COVENTRY, England, Feb 6 (Reuters) - The European Central Bank doesn't need to rush cutting interest rates, policymaker Boris Vujcic told Reuters, arguing it will be better for its credibility to be sure that inflation is decisively under control.

Croatia's central bank governor, who joined the ECB's Governing Council last year, also said there could be pauses along the way and that the so-called "equilibrium" rate was probably higher now in Europe than it used to be.

With inflation having swooped swiftly down from 2022's double-digit highs and the euro zone economy in a state of stagnation, financial markets predict as many as five ECB rate cuts this year starting as soon as April.

Vujcic though is in a group of policymakers both in Europe and at the Federal Reserve in the United States to be gently pushing back.

"We need some patience now," Vujcic said in an interview.

"What we've seen in terms of the disinflation so far was good, but we still see also quite a lot of resilience in the services and what we call domestic inflation," he added, also highlighting the ongoing strength of Europe's jobs market.

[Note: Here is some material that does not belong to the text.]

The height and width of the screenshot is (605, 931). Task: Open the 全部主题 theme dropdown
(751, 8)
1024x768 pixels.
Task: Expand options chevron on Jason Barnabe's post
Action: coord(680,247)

The coming months will determine when the ECB moves, but having been caught napping in 2022 when the easing of the COVID-19 pandemic and then Russia's invasion of Ukraine sent inflation soaring, Vujcic said it was vital to nail this call.

"It's definitely important to get this one right," he explained. "You've seen the paper by the IMF warning that too many times before central banks have declared victory too early. I don't think we should risk such a mistake."

Vujcic was speaking after a panel debate at Warwick University on Sunday with veteran economist Charles Goodhart, who had warned the current cooling of inflation and calm in world bond markets was only likely to last for another 6-9 months.

Eyewateringly-high debt levels, fast-shrinking working populations, global warming and deglobalisation will all feed inflation going forward, Goodhart argued.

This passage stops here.